■ Action item
Restate exactly, and only, the lines from the one containing "Task: Click the Record script button" through the end of the entries, keeping both endpoints.

>>>

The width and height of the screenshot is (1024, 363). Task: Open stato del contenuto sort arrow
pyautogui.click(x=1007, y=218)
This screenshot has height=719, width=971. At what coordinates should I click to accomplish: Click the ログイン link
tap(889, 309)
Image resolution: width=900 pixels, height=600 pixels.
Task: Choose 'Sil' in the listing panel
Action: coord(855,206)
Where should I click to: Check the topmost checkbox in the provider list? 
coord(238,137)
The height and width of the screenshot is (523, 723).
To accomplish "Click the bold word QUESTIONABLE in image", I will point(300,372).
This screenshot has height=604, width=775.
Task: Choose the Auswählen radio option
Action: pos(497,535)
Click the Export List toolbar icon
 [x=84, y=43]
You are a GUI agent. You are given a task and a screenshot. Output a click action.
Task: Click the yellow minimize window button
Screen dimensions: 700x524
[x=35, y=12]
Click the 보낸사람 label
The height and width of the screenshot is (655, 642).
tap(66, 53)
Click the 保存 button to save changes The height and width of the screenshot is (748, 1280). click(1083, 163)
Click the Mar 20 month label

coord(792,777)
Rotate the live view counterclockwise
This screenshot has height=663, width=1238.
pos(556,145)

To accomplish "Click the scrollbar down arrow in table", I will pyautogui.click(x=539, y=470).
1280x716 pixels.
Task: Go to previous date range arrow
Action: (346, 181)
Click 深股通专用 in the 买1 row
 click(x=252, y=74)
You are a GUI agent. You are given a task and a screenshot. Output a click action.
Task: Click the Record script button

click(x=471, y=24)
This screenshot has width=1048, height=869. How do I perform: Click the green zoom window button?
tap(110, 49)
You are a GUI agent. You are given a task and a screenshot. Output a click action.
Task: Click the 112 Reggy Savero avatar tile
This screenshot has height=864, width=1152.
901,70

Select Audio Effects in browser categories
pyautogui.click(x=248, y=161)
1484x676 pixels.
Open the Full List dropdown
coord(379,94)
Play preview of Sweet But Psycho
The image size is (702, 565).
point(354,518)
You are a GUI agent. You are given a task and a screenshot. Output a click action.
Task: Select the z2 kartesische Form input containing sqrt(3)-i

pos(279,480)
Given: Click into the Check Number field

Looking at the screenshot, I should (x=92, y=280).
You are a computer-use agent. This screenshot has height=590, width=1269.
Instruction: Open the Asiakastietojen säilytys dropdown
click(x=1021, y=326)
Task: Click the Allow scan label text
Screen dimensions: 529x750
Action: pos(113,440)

<<<

■ Exercise answer
Task: Click the Record script button

click(x=471, y=24)
This screenshot has width=1048, height=869. How do I perform: Click the green zoom window button?
tap(110, 49)
You are a GUI agent. You are given a task and a screenshot. Output a click action.
Task: Click the 112 Reggy Savero avatar tile
This screenshot has height=864, width=1152.
901,70

Select Audio Effects in browser categories
pyautogui.click(x=248, y=161)
1484x676 pixels.
Open the Full List dropdown
coord(379,94)
Play preview of Sweet But Psycho
The image size is (702, 565).
point(354,518)
You are a GUI agent. You are given a task and a screenshot. Output a click action.
Task: Select the z2 kartesische Form input containing sqrt(3)-i

pos(279,480)
Given: Click into the Check Number field

Looking at the screenshot, I should (x=92, y=280).
You are a computer-use agent. This screenshot has height=590, width=1269.
Instruction: Open the Asiakastietojen säilytys dropdown
click(x=1021, y=326)
Task: Click the Allow scan label text
Screen dimensions: 529x750
Action: pos(113,440)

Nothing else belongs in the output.